YoutubeLoader does not work on production environment. #6915

DevDeepakBhattarai · 2024-10-01T09:27:11Z

Checked other resources

I added a very descriptive title to this issue.
I searched the LangChain.js documentation with the integrated search.
I used the GitHub search to find a similar question and didn't find it.
I am sure that this is a bug in LangChain.js rather than my code.
The bug is not resolved by updating to the latest stable version of LangChain (or the specific integration package).

Example Code

"use server";
import "server-only";
import { db } from "@/server/db";
import { z } from "zod";
import { auth } from "@/server/auth";
import { YoutubeLoader } from "@langchain/community/document_loaders/web/youtube";
import { SitemapLoader } from "@langchain/community/document_loaders/web/sitemap";
import { env } from "@/env";
import { RecursiveCharacterTextSplitter } from "@langchain/textsplitters";
import { PineconeStore } from "@langchain/pinecone";
import { Pinecone } from "@pinecone-database/pinecone";
import { OpenAIEmbeddings } from "@langchain/openai";
import { CheerioWebBaseLoader } from "@langchain/community/document_loaders/web/cheerio";

const YoutubeSchema = z.object({
  url: z.string().url(),
  type: z.literal("youtube"),
});

const webPageSchema = z.object({
  url: z.string().url(),
  type: z.literal("webpage"),
});

const siteMapSchema = z.object({
  url: z.string().url(),
  type: z.literal("sitemap"),
});

const schema = z.union([YoutubeSchema, webPageSchema, siteMapSchema]);

export async function addKnowledgeFormExternalSource(
  dbiId: string,
  data: z.infer<typeof schema>,
) {

  const parsedData = await schema.safeParseAsync(data);

  if (!parsedData.success) {
    throw new Error("Invalid data");
  }

  const { url, type } = parsedData.data;

  let loader: YoutubeLoader | CheerioWebBaseLoader | SitemapLoader;
  switch (type) {
    case "youtube":
      loader = YoutubeLoader.createFromUrl(url, {
        language: "en",
        addVideoInfo: true,
      });
      break;
    case "webpage":
      // loader = new FireCrawlLoader({
      //   url: url,
      //   apiKey: env.FIRECRAWL_API_KEY,
      //   mode: "scrape",
      // });
      loader = new CheerioWebBaseLoader(url);
      break;
    case "sitemap":
      loader = new SitemapLoader(url);
      break;
  }
  const docs = await loader.load();

  console.log(docs.length, docs);

  if (docs.length < 1) {
    throw new Error("No docs found");
  }

  const embedding = new OpenAIEmbeddings();

  const fileName =
    type === "youtube"
      ? (docs[0]!.metadata?.title as string)
      : type === "webpage"
        ? (docs[0]!.metadata?.source as string)
        : (docs[0]?.metadata?.title as string);

  const fileId = await createFileRecord(fileName, dbiId);
  const pinecone = new Pinecone({
    apiKey: env.PINECONE_API_KEY,
  });
  const pineconeIndex = pinecone.Index("allweone");
  const splitter = new RecursiveCharacterTextSplitter({
    chunkSize: 1000,
    chunkOverlap: 200,
  });

  const splitDocs = await splitter.splitDocuments(docs);
  const splitDocsWithMetadata = splitDocs.map((doc) => ({
    ...doc,
    metadata: {
      ...doc.metadata,
      fileId,
    },
  }));

  const store = await PineconeStore.fromDocuments([], embedding, {
    pineconeIndex,
    namespace: `${userId}-${dbiId}`,
  });

  await store.addDocuments(splitDocsWithMetadata, {
    ids: splitDocsWithMetadata.map((_, index) => `${fileId}#${index}`),
  });
}

Error Message and Stack Trace (if applicable)

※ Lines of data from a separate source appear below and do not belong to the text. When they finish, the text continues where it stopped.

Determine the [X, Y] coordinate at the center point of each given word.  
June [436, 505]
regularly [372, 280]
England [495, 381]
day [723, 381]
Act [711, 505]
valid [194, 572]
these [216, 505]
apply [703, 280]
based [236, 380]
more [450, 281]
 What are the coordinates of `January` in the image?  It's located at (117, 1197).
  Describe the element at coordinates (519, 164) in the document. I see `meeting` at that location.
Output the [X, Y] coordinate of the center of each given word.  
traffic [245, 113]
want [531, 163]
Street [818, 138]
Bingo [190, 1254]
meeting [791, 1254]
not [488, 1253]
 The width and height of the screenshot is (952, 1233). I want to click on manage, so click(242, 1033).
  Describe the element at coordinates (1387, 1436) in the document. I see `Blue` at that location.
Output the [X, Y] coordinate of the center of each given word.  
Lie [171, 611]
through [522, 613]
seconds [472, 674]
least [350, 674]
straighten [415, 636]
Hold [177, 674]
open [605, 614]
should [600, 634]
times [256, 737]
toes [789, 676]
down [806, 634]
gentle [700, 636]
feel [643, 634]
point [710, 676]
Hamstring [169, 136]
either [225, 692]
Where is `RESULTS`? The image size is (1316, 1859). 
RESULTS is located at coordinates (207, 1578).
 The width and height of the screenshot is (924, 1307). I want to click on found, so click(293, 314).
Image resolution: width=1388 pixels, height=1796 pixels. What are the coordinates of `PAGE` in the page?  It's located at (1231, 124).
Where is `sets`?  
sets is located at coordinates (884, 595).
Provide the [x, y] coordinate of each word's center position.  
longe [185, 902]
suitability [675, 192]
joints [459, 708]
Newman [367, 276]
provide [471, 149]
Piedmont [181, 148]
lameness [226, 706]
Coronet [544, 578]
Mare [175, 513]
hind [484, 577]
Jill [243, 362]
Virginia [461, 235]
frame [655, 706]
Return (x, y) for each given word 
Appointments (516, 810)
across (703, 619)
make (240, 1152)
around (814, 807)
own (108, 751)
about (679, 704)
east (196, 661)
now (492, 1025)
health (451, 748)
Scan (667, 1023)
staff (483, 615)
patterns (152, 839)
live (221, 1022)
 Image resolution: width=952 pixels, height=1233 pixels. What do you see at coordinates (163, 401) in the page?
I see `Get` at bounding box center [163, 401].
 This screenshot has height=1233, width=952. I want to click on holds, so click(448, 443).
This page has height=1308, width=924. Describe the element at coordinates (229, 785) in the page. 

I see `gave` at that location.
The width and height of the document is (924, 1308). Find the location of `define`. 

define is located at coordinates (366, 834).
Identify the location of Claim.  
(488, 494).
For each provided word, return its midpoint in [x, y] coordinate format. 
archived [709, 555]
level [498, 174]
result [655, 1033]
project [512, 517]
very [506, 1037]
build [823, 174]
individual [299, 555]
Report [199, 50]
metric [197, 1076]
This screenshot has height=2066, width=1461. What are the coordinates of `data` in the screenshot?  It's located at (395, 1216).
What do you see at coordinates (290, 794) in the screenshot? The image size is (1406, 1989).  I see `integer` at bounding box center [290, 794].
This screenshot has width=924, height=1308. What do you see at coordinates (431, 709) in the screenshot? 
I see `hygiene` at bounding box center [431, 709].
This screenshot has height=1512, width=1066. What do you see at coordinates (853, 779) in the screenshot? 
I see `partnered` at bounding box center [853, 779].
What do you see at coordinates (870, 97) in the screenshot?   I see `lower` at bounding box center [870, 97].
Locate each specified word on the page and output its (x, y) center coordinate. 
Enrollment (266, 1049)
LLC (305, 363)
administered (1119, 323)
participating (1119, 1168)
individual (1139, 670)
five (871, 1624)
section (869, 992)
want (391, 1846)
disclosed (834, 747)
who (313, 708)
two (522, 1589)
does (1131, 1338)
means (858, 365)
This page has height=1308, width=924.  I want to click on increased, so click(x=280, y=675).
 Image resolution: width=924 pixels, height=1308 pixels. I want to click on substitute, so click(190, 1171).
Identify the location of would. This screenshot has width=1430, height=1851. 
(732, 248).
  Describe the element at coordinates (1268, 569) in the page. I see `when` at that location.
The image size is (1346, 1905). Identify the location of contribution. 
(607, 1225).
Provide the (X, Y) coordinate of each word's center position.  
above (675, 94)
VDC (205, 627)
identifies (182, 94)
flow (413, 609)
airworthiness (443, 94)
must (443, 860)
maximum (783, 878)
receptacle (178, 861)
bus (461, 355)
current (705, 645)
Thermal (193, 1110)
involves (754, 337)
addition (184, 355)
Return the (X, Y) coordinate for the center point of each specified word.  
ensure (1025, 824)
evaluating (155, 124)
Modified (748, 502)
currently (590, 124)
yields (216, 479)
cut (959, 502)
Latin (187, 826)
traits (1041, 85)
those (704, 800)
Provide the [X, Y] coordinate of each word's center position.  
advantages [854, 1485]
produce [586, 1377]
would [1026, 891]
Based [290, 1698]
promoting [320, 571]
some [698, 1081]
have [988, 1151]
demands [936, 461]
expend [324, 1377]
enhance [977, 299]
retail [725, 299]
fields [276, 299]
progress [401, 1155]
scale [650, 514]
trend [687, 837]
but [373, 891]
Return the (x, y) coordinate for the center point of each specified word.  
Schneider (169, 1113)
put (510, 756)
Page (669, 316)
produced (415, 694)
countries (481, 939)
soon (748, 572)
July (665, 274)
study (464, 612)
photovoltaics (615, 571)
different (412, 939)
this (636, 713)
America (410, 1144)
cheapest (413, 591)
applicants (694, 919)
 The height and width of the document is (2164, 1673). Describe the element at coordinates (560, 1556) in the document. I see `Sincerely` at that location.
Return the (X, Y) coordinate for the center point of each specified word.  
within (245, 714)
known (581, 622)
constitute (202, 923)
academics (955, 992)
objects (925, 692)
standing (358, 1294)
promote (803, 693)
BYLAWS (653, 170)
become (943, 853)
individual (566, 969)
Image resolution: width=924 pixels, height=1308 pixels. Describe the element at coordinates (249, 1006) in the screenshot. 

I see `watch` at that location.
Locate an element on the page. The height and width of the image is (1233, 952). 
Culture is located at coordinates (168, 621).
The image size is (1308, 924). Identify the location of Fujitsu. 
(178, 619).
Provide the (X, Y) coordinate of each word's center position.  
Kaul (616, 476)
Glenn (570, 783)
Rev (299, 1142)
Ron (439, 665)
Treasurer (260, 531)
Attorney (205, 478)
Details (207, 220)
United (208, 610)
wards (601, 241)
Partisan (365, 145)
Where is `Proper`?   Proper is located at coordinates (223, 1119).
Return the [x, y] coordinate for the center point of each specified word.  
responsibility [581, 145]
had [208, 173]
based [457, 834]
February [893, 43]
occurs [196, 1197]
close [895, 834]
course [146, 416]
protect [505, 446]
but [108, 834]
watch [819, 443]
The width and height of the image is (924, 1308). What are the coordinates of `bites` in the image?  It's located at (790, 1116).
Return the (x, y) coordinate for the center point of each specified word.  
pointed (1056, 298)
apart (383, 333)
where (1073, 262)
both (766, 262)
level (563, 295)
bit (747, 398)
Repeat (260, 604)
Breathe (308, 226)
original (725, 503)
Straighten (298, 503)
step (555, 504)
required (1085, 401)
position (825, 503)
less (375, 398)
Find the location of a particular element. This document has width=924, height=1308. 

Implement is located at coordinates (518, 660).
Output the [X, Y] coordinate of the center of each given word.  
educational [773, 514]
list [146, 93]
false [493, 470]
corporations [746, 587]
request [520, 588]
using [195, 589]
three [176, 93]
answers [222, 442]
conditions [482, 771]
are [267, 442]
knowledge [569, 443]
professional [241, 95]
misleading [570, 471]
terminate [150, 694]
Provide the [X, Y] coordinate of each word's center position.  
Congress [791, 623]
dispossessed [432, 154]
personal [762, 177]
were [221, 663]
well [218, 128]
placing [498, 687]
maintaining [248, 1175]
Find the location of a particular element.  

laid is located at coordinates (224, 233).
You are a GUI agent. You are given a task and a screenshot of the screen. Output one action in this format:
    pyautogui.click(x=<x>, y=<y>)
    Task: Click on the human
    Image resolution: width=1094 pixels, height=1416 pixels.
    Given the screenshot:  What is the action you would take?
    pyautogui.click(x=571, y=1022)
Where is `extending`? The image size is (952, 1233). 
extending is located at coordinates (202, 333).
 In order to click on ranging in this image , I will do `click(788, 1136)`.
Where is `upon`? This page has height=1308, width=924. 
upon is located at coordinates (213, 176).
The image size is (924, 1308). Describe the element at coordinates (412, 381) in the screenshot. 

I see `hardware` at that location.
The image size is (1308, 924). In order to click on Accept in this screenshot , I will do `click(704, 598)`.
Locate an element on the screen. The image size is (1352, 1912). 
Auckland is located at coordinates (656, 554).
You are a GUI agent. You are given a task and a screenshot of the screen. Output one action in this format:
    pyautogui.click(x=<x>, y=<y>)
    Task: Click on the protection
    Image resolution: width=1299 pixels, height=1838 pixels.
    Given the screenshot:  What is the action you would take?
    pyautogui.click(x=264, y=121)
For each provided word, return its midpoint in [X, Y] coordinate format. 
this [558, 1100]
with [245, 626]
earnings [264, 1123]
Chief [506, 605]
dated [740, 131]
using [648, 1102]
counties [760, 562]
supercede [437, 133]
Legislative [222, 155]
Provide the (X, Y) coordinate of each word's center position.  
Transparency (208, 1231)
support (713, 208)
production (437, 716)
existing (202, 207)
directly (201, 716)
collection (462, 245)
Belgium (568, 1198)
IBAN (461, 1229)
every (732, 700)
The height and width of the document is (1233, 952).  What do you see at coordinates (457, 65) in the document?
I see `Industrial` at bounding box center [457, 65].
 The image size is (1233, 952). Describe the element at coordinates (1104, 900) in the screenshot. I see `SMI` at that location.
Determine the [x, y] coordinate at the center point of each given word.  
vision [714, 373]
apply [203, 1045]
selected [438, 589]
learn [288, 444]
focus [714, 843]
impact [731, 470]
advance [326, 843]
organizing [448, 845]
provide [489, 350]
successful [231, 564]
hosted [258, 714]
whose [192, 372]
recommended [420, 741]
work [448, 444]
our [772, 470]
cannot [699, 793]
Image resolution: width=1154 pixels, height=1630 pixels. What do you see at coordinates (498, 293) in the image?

Error: Failed to get YouTube video transcription: [YoutubeTranscript] 🚨 Transcript is disabled on this video (ejVMXu-u1hs)
at IW.load (/var/task/.next/server/chunks/6531.js:365:290354)
at process.processTicksAndRejections (node:internal/process/task_queues:95:5)
at async y (/var/task/.next/server/chunks/1201.js:97:6103)
at async /var/task/.next/server/chunks/6531.js:368:24443
at async eg (/var/task/.next/server/chunks/6531.js:368:24270)
at async /var/task/node_modules/.pnpm/next@14.2.5_@babel+core@7.24.5_@opentelemetry [email protected][email protected][email protected][email protected]/node_modules/next/dist/compiled/next-server/app-page.runtime.prod.js:16:418
at async rR (/var/task/node_modules/.pnpm/next@14.2.5_@babel+core@7.24.5_@opentelemetry [email protected][email protected][email protected][email protected]/node_modules/next/dist/compiled/next-server/app-page.runtime.prod.js:15:7978)
at async r7 (/var/task/node_modules/.pnpm/next@14.2.5_@babel+core@7.24.5_@opentelemetry [email protected][email protected][email protected][email protected]/node_modules/next/dist/compiled/next-server/app-page.runtime.prod.js:18:1144)
at async es (/var/task/node_modules/.pnpm/next@14.2.5_@babel+core@7.24.5_@opentelemetry [email protected][email protected][email protected][email protected]/node_modules/next/dist/compiled/next-server/server.runtime.prod.js:16:26324)
at async en.responseCache.get.routeKind (/var/task/node_modules/.pnpm/next@14.2.5_@babel+core@7.24.5_@opentelemetry [email protected][email protected][email protected][email protected]/node_modules/next/dist/compiled/next-server/server.runtime.prod.js:17:1026) {
digest: '2995320257'
}

Description

I am using Next JS and Langchain JS. And hosting my app on Vercel.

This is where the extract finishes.